Work to do ▸ Turn the dataset records below into a numbered list, leaving out any blank lines.

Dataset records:

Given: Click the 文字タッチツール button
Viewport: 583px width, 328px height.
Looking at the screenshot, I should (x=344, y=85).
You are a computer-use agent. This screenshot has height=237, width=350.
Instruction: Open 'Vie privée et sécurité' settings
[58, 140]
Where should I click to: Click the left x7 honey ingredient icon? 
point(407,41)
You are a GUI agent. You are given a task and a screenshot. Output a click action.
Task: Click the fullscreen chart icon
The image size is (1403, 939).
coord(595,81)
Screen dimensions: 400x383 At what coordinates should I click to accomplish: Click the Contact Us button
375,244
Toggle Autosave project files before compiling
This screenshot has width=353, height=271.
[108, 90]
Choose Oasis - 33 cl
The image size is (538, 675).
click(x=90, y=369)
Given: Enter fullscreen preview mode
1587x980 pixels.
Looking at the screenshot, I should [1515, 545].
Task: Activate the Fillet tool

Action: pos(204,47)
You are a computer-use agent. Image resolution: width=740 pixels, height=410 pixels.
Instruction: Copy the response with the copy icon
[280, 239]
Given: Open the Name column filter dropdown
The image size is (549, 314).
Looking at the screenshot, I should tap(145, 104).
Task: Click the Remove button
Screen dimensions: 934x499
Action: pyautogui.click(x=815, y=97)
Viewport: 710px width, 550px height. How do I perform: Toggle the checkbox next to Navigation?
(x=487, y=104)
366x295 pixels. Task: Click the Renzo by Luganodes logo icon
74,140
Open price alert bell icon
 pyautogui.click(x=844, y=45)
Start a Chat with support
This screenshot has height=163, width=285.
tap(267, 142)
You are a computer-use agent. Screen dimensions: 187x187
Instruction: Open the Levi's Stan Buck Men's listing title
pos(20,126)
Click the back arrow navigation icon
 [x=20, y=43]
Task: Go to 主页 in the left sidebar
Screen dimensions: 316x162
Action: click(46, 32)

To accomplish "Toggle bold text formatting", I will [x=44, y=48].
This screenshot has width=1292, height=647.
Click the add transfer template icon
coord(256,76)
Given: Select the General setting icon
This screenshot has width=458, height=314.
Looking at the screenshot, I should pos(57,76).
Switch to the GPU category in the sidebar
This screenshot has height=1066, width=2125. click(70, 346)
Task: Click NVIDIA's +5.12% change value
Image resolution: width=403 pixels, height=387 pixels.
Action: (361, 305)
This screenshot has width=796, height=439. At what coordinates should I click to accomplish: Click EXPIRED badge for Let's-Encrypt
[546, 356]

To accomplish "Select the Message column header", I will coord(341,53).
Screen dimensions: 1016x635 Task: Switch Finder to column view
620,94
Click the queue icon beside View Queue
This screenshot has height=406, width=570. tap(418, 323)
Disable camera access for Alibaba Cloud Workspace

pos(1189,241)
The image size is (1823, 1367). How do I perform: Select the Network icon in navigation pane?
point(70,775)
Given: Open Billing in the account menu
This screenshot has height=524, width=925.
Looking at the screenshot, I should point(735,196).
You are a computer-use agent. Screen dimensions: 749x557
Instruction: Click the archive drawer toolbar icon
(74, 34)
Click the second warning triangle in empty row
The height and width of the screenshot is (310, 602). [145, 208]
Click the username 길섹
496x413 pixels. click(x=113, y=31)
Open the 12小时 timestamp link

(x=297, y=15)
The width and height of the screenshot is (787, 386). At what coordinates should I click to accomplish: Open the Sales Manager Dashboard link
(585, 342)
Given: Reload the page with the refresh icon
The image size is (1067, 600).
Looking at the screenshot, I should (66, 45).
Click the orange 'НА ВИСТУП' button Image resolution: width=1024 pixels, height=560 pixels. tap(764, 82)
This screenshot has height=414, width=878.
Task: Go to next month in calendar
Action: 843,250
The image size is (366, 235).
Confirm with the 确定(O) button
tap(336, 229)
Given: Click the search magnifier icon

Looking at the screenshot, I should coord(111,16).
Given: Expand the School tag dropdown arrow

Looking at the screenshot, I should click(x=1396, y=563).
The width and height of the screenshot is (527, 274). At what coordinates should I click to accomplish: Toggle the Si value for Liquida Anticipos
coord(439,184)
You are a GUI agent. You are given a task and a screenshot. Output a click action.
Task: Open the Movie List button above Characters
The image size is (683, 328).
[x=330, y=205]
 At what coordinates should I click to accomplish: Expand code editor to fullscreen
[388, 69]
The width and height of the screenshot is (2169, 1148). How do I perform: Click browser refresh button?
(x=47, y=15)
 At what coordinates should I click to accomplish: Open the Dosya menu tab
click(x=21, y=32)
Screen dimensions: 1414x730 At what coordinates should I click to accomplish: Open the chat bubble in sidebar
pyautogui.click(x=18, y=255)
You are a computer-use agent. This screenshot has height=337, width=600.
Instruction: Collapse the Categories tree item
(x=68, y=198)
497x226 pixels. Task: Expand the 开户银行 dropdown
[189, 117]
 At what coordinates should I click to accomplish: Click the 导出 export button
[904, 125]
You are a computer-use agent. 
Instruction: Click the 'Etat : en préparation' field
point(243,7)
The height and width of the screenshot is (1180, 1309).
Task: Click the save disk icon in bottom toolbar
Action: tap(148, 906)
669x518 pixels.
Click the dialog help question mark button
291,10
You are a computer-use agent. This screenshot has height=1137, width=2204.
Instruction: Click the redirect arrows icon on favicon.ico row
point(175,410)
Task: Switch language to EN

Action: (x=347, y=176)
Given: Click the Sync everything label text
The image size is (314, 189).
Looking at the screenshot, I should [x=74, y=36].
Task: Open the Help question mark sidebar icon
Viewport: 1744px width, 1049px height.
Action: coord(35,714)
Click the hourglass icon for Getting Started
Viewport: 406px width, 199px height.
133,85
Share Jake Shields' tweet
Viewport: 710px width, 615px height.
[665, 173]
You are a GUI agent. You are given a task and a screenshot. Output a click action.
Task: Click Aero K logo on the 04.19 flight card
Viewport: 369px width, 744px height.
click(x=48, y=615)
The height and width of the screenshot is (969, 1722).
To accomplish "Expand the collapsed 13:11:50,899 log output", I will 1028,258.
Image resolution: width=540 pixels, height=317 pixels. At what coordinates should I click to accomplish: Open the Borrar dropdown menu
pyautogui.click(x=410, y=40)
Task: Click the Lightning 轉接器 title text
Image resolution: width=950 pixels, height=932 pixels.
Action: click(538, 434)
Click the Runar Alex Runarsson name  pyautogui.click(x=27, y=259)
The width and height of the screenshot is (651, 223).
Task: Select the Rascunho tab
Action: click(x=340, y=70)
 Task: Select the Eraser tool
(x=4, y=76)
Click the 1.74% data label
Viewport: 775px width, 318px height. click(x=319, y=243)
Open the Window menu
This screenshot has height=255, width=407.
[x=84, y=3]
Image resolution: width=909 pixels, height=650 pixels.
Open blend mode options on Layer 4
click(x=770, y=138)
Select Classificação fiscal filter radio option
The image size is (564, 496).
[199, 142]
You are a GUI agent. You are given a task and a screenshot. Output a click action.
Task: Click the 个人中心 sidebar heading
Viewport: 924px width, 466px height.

Final answer ▸
1. Given: Click the 文字タッチツール button
2. Viewport: 583px width, 328px height.
3. Looking at the screenshot, I should (x=344, y=85).
4. You are a computer-use agent. This screenshot has height=237, width=350.
5. Instruction: Open 'Vie privée et sécurité' settings
6. [58, 140]
7. Where should I click to: Click the left x7 honey ingredient icon? 
8. point(407,41)
9. You are a GUI agent. You are given a task and a screenshot. Output a click action.
10. Task: Click the fullscreen chart icon
11. The image size is (1403, 939).
12. coord(595,81)
13. Screen dimensions: 400x383 At what coordinates should I click to accomplish: Click the Contact Us button
14. 375,244
15. Toggle Autosave project files before compiling
16. This screenshot has width=353, height=271.
17. [108, 90]
18. Choose Oasis - 33 cl
19. The image size is (538, 675).
20. click(x=90, y=369)
21. Given: Enter fullscreen preview mode
22. 1587x980 pixels.
23. Looking at the screenshot, I should [1515, 545].
24. Task: Activate the Fillet tool
25. Action: pos(204,47)
26. You are a computer-use agent. Image resolution: width=740 pixels, height=410 pixels.
27. Instruction: Copy the response with the copy icon
28. [280, 239]
29. Given: Open the Name column filter dropdown
30. The image size is (549, 314).
31. Looking at the screenshot, I should tap(145, 104).
32. Task: Click the Remove button
33. Screen dimensions: 934x499
34. Action: pyautogui.click(x=815, y=97)
35. Viewport: 710px width, 550px height. How do I perform: Toggle the checkbox next to Navigation?
36. (x=487, y=104)
37. 366x295 pixels. Task: Click the Renzo by Luganodes logo icon
38. 74,140
39. Open price alert bell icon
40.  pyautogui.click(x=844, y=45)
41. Start a Chat with support
42. This screenshot has height=163, width=285.
43. tap(267, 142)
44. You are a computer-use agent. Screen dimensions: 187x187
45. Instruction: Open the Levi's Stan Buck Men's listing title
46. pos(20,126)
47. Click the back arrow navigation icon
48.  [x=20, y=43]
49. Task: Go to 主页 in the left sidebar
50. Screen dimensions: 316x162
51. Action: click(46, 32)
52. To accomplish "Toggle bold text formatting", I will [x=44, y=48].
53. This screenshot has width=1292, height=647.
54. Click the add transfer template icon
55. coord(256,76)
56. Given: Select the General setting icon
57. This screenshot has width=458, height=314.
58. Looking at the screenshot, I should pos(57,76).
59. Switch to the GPU category in the sidebar
60. This screenshot has height=1066, width=2125. click(70, 346)
61. Task: Click NVIDIA's +5.12% change value
62. Image resolution: width=403 pixels, height=387 pixels.
63. Action: (361, 305)
64. This screenshot has width=796, height=439. At what coordinates should I click to accomplish: Click EXPIRED badge for Let's-Encrypt
65. [546, 356]
66. To accomplish "Select the Message column header", I will coord(341,53).
67. Screen dimensions: 1016x635 Task: Switch Finder to column view
68. 620,94
69. Click the queue icon beside View Queue
70. This screenshot has height=406, width=570. tap(418, 323)
71. Disable camera access for Alibaba Cloud Workspace
72. pos(1189,241)
73. The image size is (1823, 1367). How do I perform: Select the Network icon in navigation pane?
74. point(70,775)
75. Given: Open Billing in the account menu
76. This screenshot has height=524, width=925.
77. Looking at the screenshot, I should point(735,196).
78. You are a computer-use agent. Screen dimensions: 749x557
79. Instruction: Click the archive drawer toolbar icon
80. (74, 34)
81. Click the second warning triangle in empty row
82. The height and width of the screenshot is (310, 602). [145, 208]
83. Click the username 길섹
84. 496x413 pixels. click(x=113, y=31)
85. Open the 12小时 timestamp link
86. (x=297, y=15)
87. The width and height of the screenshot is (787, 386). At what coordinates should I click to accomplish: Open the Sales Manager Dashboard link
88. (585, 342)
89. Given: Reload the page with the refresh icon
90. The image size is (1067, 600).
91. Looking at the screenshot, I should (66, 45).
92. Click the orange 'НА ВИСТУП' button Image resolution: width=1024 pixels, height=560 pixels. tap(764, 82)
93. This screenshot has height=414, width=878.
94. Task: Go to next month in calendar
95. Action: 843,250
96. The image size is (366, 235).
97. Confirm with the 确定(O) button
98. tap(336, 229)
99. Given: Click the search magnifier icon
100. Looking at the screenshot, I should coord(111,16).
101. Given: Expand the School tag dropdown arrow
102. Looking at the screenshot, I should click(x=1396, y=563).
103. The width and height of the screenshot is (527, 274). At what coordinates should I click to accomplish: Toggle the Si value for Liquida Anticipos
104. coord(439,184)
105. You are a GUI agent. You are given a task and a screenshot. Output a click action.
106. Task: Open the Movie List button above Characters
107. The image size is (683, 328).
108. [x=330, y=205]
109.  At what coordinates should I click to accomplish: Expand code editor to fullscreen
110. [388, 69]
111. The width and height of the screenshot is (2169, 1148). How do I perform: Click browser refresh button?
112. (x=47, y=15)
113.  At what coordinates should I click to accomplish: Open the Dosya menu tab
114. click(x=21, y=32)
115. Screen dimensions: 1414x730 At what coordinates should I click to accomplish: Open the chat bubble in sidebar
116. pyautogui.click(x=18, y=255)
117. You are a computer-use agent. This screenshot has height=337, width=600.
118. Instruction: Collapse the Categories tree item
119. (x=68, y=198)
120. 497x226 pixels. Task: Expand the 开户银行 dropdown
121. [189, 117]
122.  At what coordinates should I click to accomplish: Click the 导出 export button
123. [904, 125]
124. You are a computer-use agent. 
125. Instruction: Click the 'Etat : en préparation' field
126. point(243,7)
127. The height and width of the screenshot is (1180, 1309).
128. Task: Click the save disk icon in bottom toolbar
129. Action: tap(148, 906)
130. 669x518 pixels.
131. Click the dialog help question mark button
132. 291,10
133. You are a computer-use agent. This screenshot has height=1137, width=2204.
134. Instruction: Click the redirect arrows icon on favicon.ico row
135. point(175,410)
136. Task: Switch language to EN
137. Action: (x=347, y=176)
138. Given: Click the Sync everything label text
139. The image size is (314, 189).
140. Looking at the screenshot, I should [x=74, y=36].
141. Task: Open the Help question mark sidebar icon
142. Viewport: 1744px width, 1049px height.
143. Action: coord(35,714)
144. Click the hourglass icon for Getting Started
145. Viewport: 406px width, 199px height.
146. 133,85
147. Share Jake Shields' tweet
148. Viewport: 710px width, 615px height.
149. [665, 173]
150. You are a GUI agent. You are given a task and a screenshot. Output a click action.
151. Task: Click Aero K logo on the 04.19 flight card
152. Viewport: 369px width, 744px height.
153. click(x=48, y=615)
154. The height and width of the screenshot is (969, 1722).
155. To accomplish "Expand the collapsed 13:11:50,899 log output", I will 1028,258.
156. Image resolution: width=540 pixels, height=317 pixels. At what coordinates should I click to accomplish: Open the Borrar dropdown menu
157. pyautogui.click(x=410, y=40)
158. Task: Click the Lightning 轉接器 title text
159. Image resolution: width=950 pixels, height=932 pixels.
160. Action: click(538, 434)
161. Click the Runar Alex Runarsson name  pyautogui.click(x=27, y=259)
162. The width and height of the screenshot is (651, 223).
163. Task: Select the Rascunho tab
164. Action: click(x=340, y=70)
165.  Task: Select the Eraser tool
166. (x=4, y=76)
167. Click the 1.74% data label
168. Viewport: 775px width, 318px height. click(x=319, y=243)
169. Open the Window menu
170. This screenshot has height=255, width=407.
171. [x=84, y=3]
172. Image resolution: width=909 pixels, height=650 pixels.
173. Open blend mode options on Layer 4
174. click(x=770, y=138)
175. Select Classificação fiscal filter radio option
176. The image size is (564, 496).
177. [199, 142]
178. You are a GUI agent. You are given a task and a screenshot. Output a click action.
179. Task: Click the 个人中心 sidebar heading
180. Viewport: 924px width, 466px height.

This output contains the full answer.